§ **TEXTO EXIBIDO**
'''

Atriz de 23 anos fala do processo para dar vida à complexa Nina, de "Dona de mim", e de como o ofício de atriz a afeta: "Raras vezes sinto que estou de fato trabalhando", observa ela, que tem no currículo a série "A vida pela frente" e a novela "Vai na fé"

Flora Camolese, atriz -  (crédito: Lucas Affonso/Divulgação)
Flora Camolese, atriz - (crédito: Lucas Affonso/Divulgação)

Há um certo mistério em atrizes que conseguem, com sutileza, transformar personagens em espelhos. Flora Camolese, aos 23 anos e no terceiro trabalho no audiovisual, parece dominar essa alquimia. Em Dona de mim, sua Nina é uma tempestade contida: filha distante de Filipa (Cláudia Abreu), ela carrega nas costas o peso de uma infância abandonada e, nas atitudes, a ambiguidade de quem oscila entre a revolta e a necessidade desesperada de ser vista.

Não é a primeira vez que Flora mergulha em águas profundas. Protagonista da série A vida pela frente, dirigida por Leandra Leal, e intérprete da vibrante Bia, em Vai na fé, ela já demonstrava uma maturidade rara para sua idade. Mas Nina é diferente — exige mais. "O maior desafio foi não julgá-la", confessa a atriz à Revista. "Ela age de um jeito que eu jamais agiria, e justamente por isso me fascina", completa ela, que chegou a cursar o primeiro semestre no Lee Strasberg Theatre and Film Institute, em Nova York, antes de ser chamada para o primeiro papel de destaque na tevê.

Para construir essa figura complexa, Flora mantém um diário íntimo da personagem, anotando pensamentos e justificativas invisíveis ao roteiro. Trabalha com preparadores como Helena Varvaki e Leo Lacca, mas é nos olhares trocados com Cláudia Abreu e Tony Ramos que encontra a centelha definitiva. "Eles são generosos, inteiros. A Cláudia me provoca, o Tony me ensina sobre escuta. É uma honra."

'''

§ **OBJETIVO DA TAREFA**
No texto sobre a atriz Flora Camolese, em qual instituição de Nova York ela chegou a estudar?

§ **LINHAS DE DADOS**
'''

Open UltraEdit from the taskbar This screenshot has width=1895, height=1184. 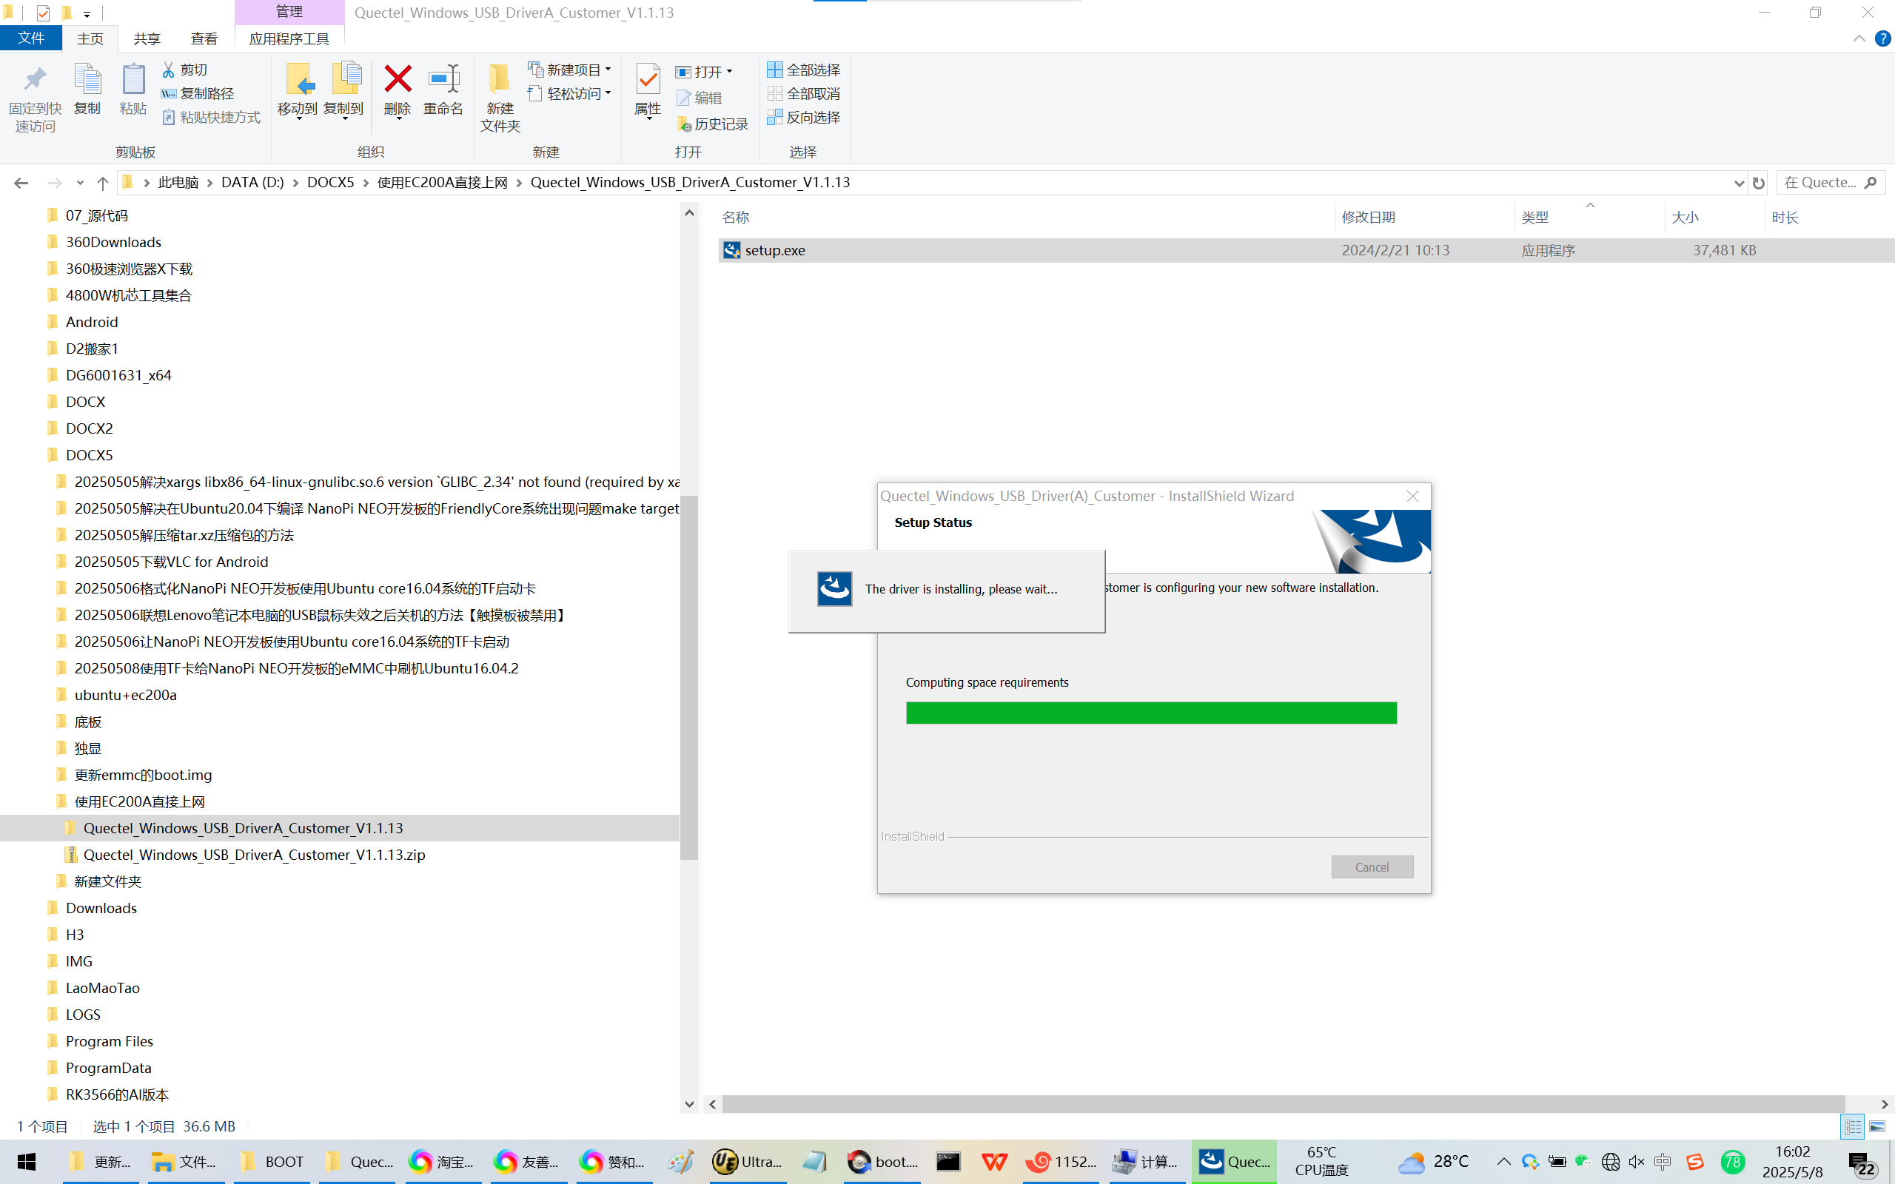747,1161
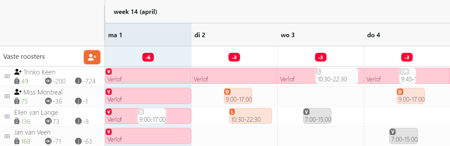Select the red -6 shortage badge for Monday
The width and height of the screenshot is (450, 146).
click(148, 57)
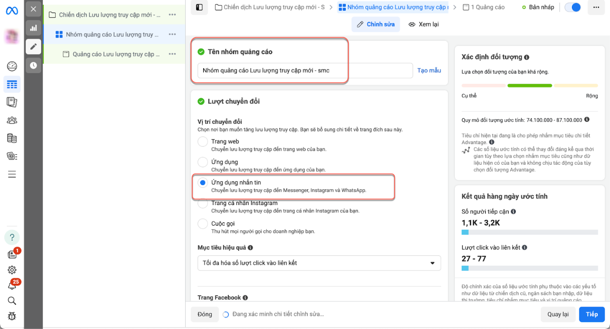Click the "Tiếp" button
610x329 pixels.
[x=592, y=314]
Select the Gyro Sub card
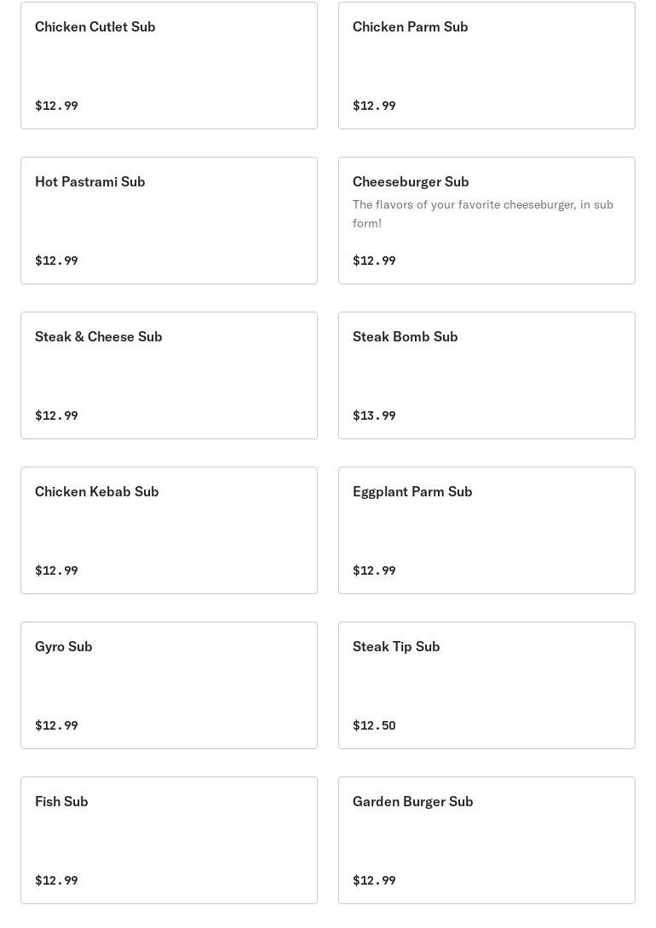This screenshot has width=656, height=928. 169,685
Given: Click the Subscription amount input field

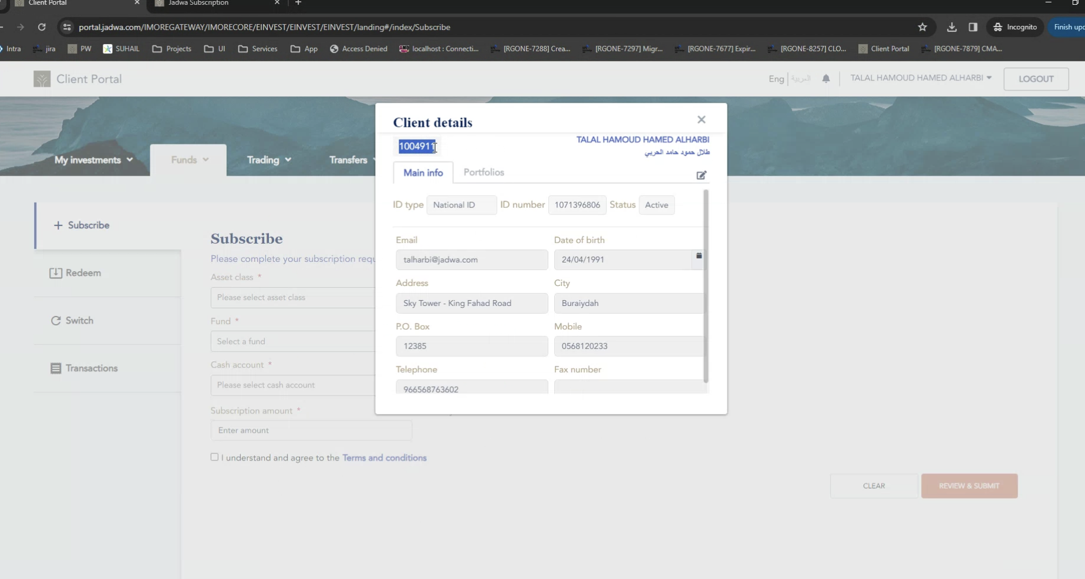Looking at the screenshot, I should pyautogui.click(x=311, y=430).
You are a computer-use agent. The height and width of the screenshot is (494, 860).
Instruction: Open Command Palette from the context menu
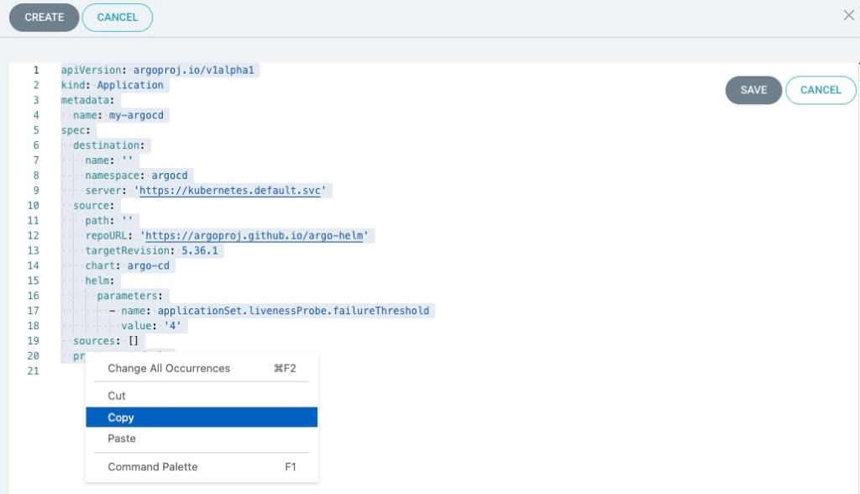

'''

§ **RESPOSTA COMPLETA**
No Lee Strasberg Theatre and Film Institute, onde cursou o primeiro semestre.